In Memoriam: William J. Abraham

In Memoriam: William J. Abraham October 9, 2021

Losing some friends is like taking in the disappearance of a mountain.

Just why that is the case is difficult to say.  It may have something to do with the depth and the duration of the friendship.

It may have to do with that sleight of hand by which we all live – which takes for granted the permanence of a friendship in a world where nothing endures – unless, of course, you believe in resurrection.

The friend-as-mountain experience is probably a combination of all these things.

But there is another reason, related to the others, but different.  And that is the character of the friend.

Some friends – a few friends – are so completely devoted to others, to something else, or to both, that their lives echo and reflect something larger.  Not in a way that extinguishes their individuality, not in a way that hides their humanity or the struggles and sorrows that attend that journey – but the kind of devotion that forever points beyond themselves.  That kind of devotion was the one that shaped the life of my friend, Billy (William James) Abraham.

To be sure, to know Billy was to know something very different from a mountain.

I teased him about being an irascible Irishman and about being a man spoiling for a fight and ready to accommodate others who wanted one.  But, in truth, everyone who knew him knew that his passion for debate was thread-through with a gentleness that could hardly be called combative.  That old fashioned word, “winsomeness,” lay just below the surface in everything that he said, and you knew that Billy was interested in something more important than winning an argument.

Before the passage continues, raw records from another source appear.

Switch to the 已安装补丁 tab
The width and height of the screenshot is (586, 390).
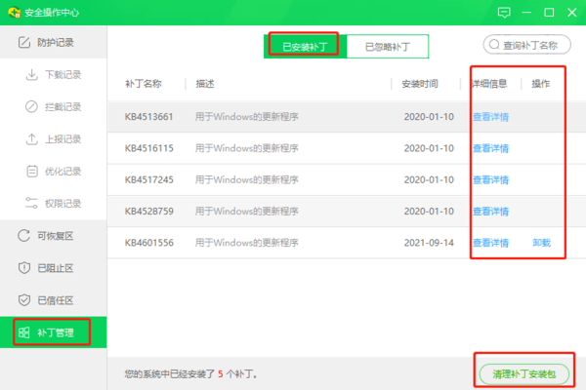[304, 45]
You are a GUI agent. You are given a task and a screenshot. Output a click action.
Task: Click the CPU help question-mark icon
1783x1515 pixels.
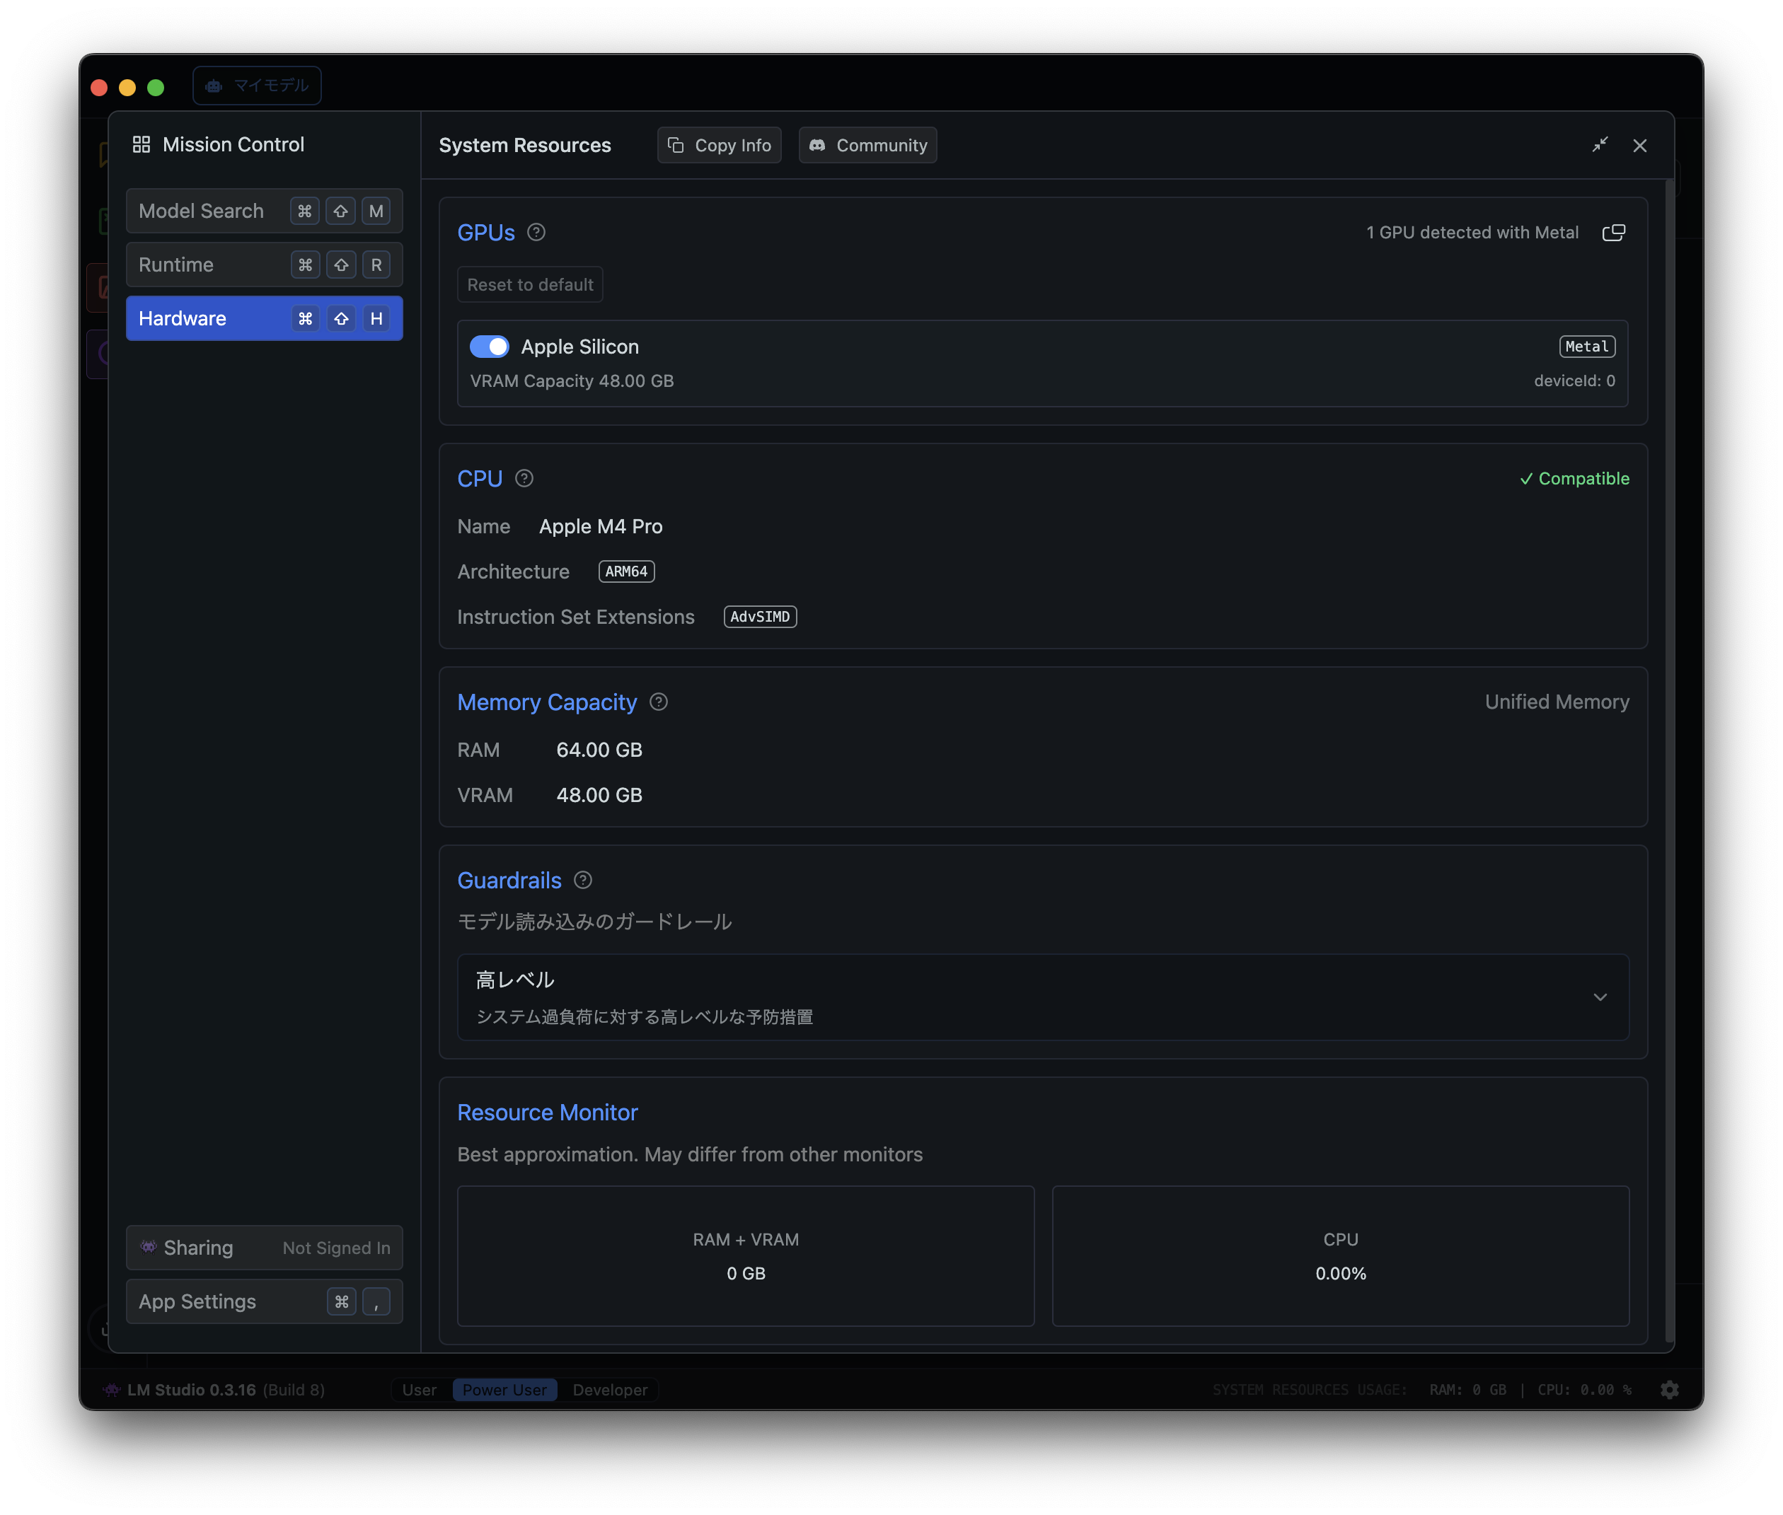[524, 478]
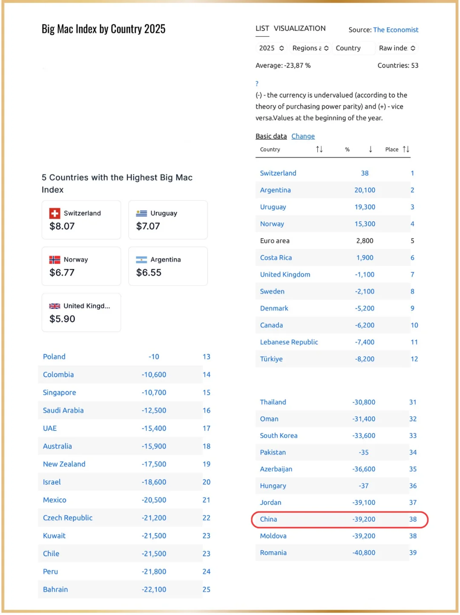This screenshot has height=615, width=460.
Task: Open The Economist source link
Action: coord(396,30)
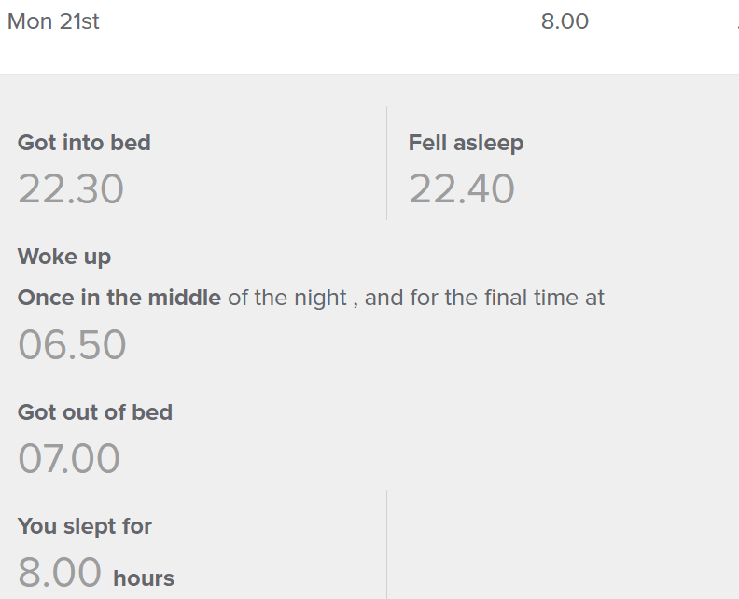Select the You slept for label
The width and height of the screenshot is (739, 599).
85,526
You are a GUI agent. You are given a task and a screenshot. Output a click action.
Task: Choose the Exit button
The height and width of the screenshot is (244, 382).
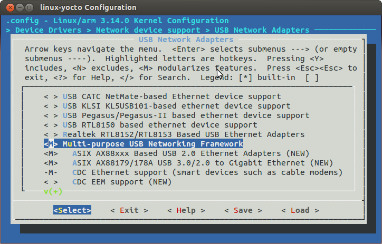click(129, 210)
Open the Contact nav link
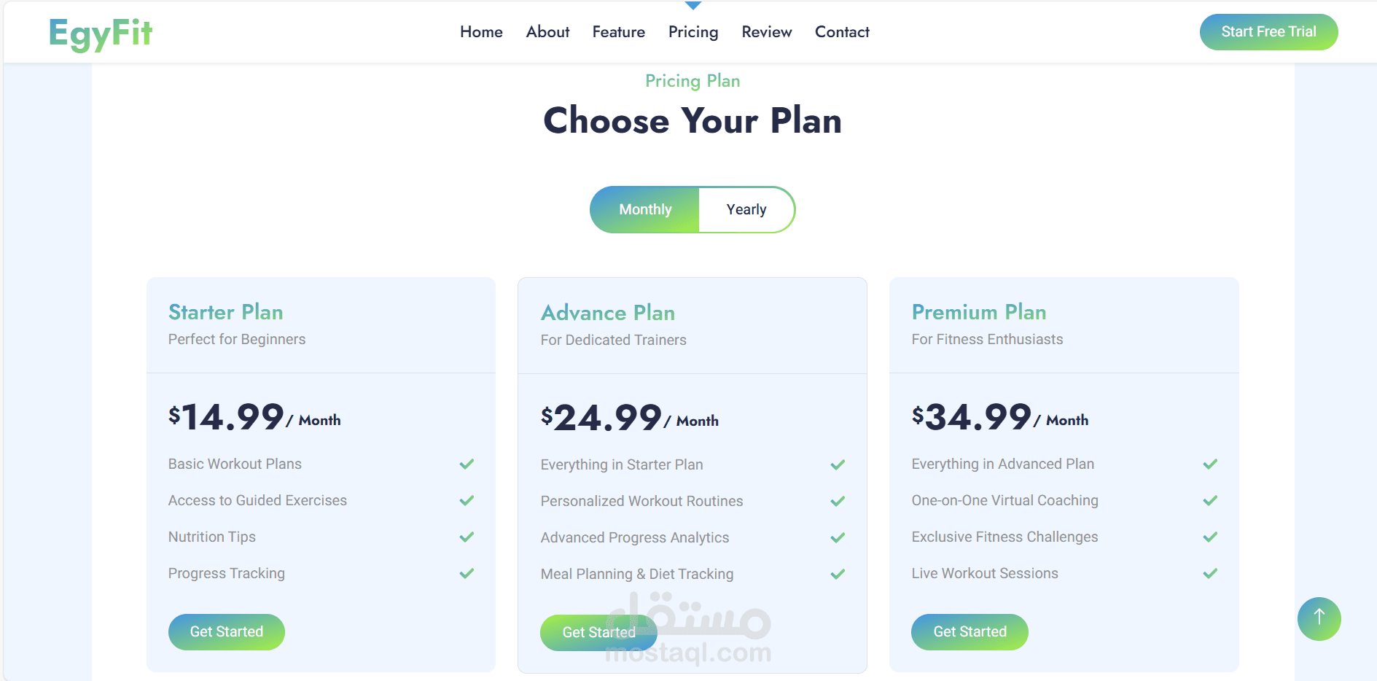Image resolution: width=1377 pixels, height=681 pixels. coord(842,32)
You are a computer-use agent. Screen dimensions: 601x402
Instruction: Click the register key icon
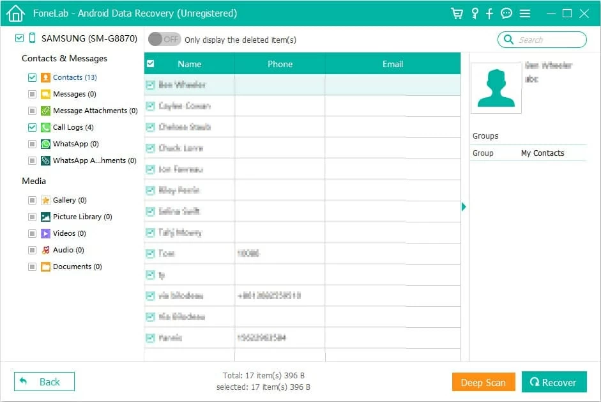[475, 13]
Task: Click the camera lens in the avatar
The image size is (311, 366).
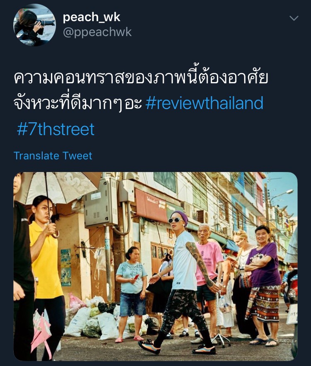Action: click(48, 23)
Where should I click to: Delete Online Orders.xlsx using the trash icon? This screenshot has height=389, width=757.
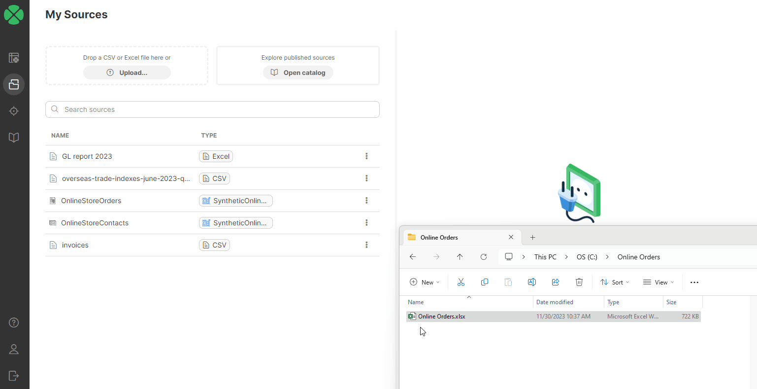pos(579,282)
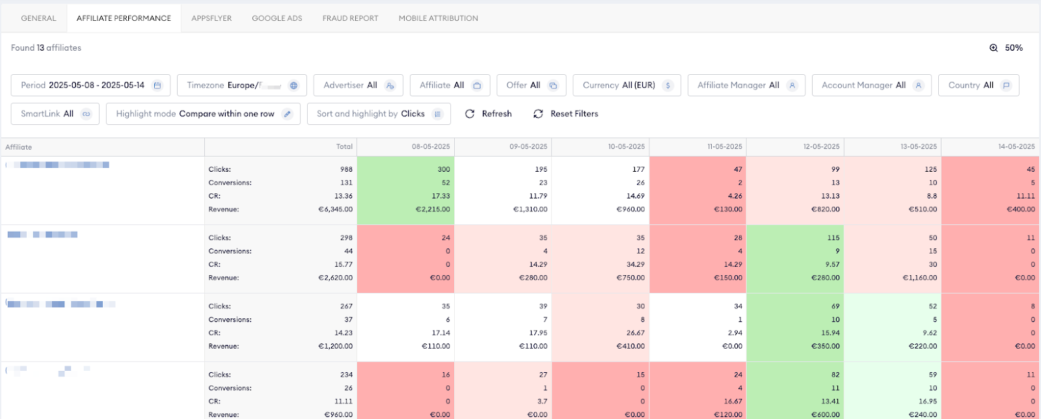Click the calendar icon in Period filter
The width and height of the screenshot is (1041, 419).
[157, 85]
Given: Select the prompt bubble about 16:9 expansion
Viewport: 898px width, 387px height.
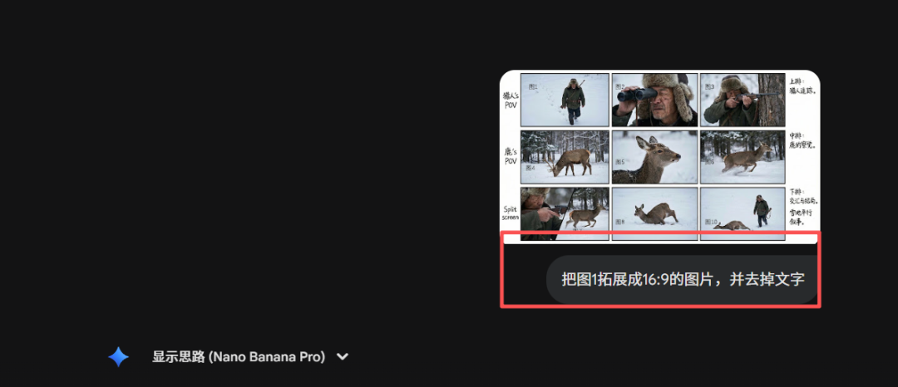Looking at the screenshot, I should (x=682, y=278).
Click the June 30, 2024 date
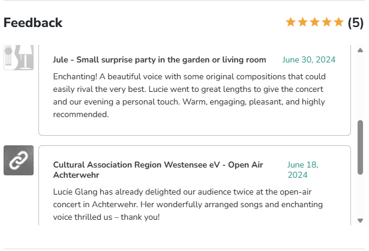The height and width of the screenshot is (251, 369). tap(308, 60)
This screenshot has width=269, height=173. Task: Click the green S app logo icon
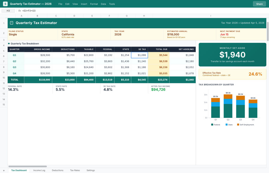click(5, 4)
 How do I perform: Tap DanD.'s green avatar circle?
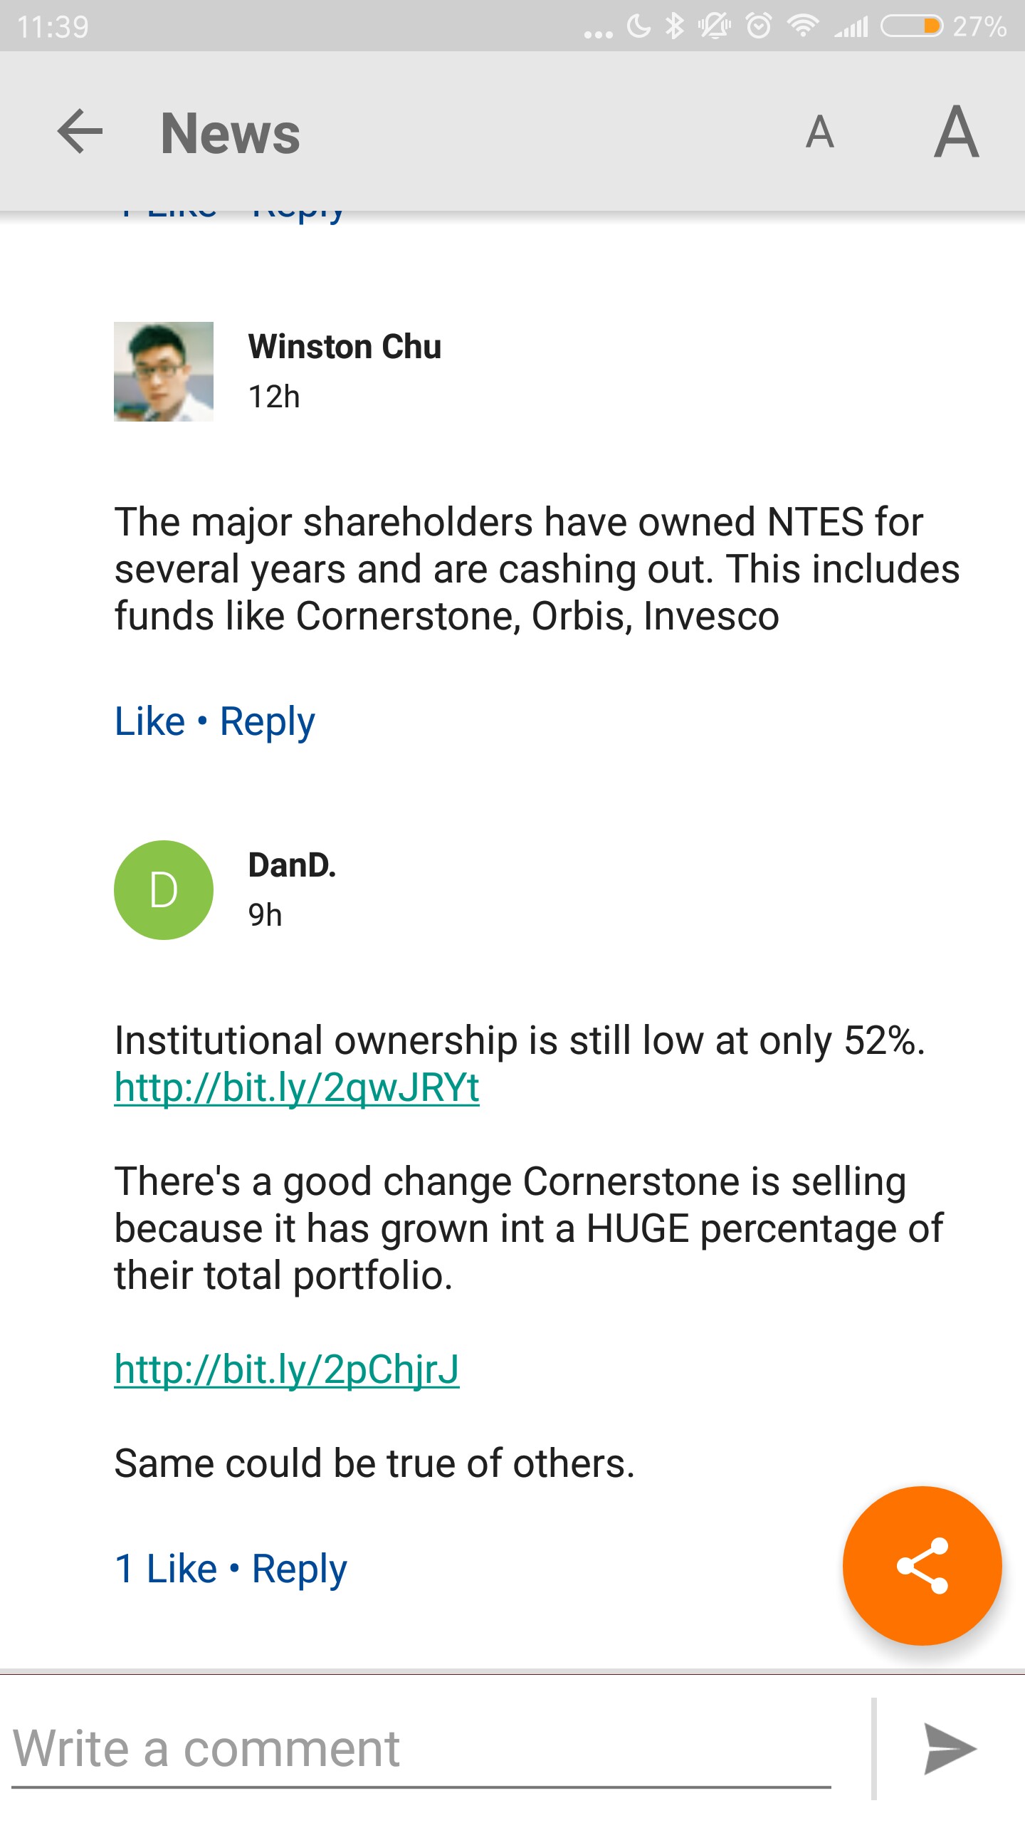[164, 890]
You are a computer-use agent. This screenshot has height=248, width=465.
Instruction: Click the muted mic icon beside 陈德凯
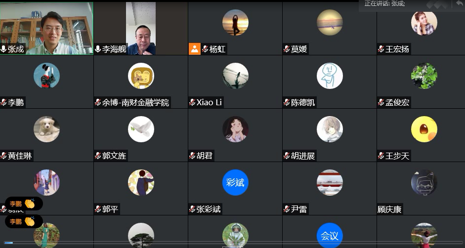click(x=287, y=102)

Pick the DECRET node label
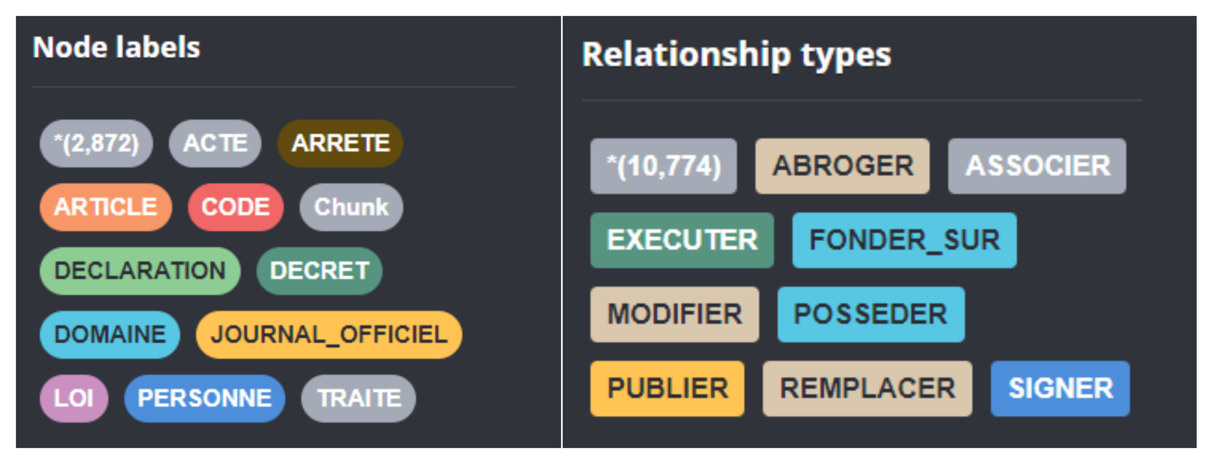[x=319, y=271]
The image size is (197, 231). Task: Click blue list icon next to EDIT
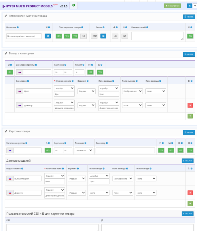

Likewise, everyone knew how much energy he brought to his work.  If you spent any time with him in his office, the conversation always turned to the work that he had ahead of him.  And – if this image makes any sense – talking to him was like being in the presence of a whirling dervish sitting in a desk chair.

And everyone who knew his fashion sense was aware that getting him into one of those perfectly attuned GQ pictures that linger out there on the internet was a real departure from the norm.  The norm being shorts, FUBU socks, and Birkenstocks.

But Billy was mountain-like, nonetheless, and his devotion was the key.  Everything in his life pointed to his experience of the living Christ, his passion for the church, his devotion to the spirituality of John Wesley, and his commitment to faithful, academic rigor.  And it found its point, not in self-aggrandizement (which is a common, academic predilection), but in his work on behalf of his students and Methodists here and around the world.

There is a reason that so many pictures of Billy are of him alongside his students.  Like the pictures we take on vacations, with mountain ranges in the background, those he nurtured, discipled, and supported had their pictures taken at his side, because his life pointed to the God who found him and spoke his name.

It is not hard to discover why he lived in this fashion.  In his own words, he described the bedrock of his life and work as encounter with Jesus, midwifed by the Methodists that befriended him and his family in their darkest and most difficult hours.  It was that experience on which the mountain was built, and that is why his efforts and the impact of his friendship will endure.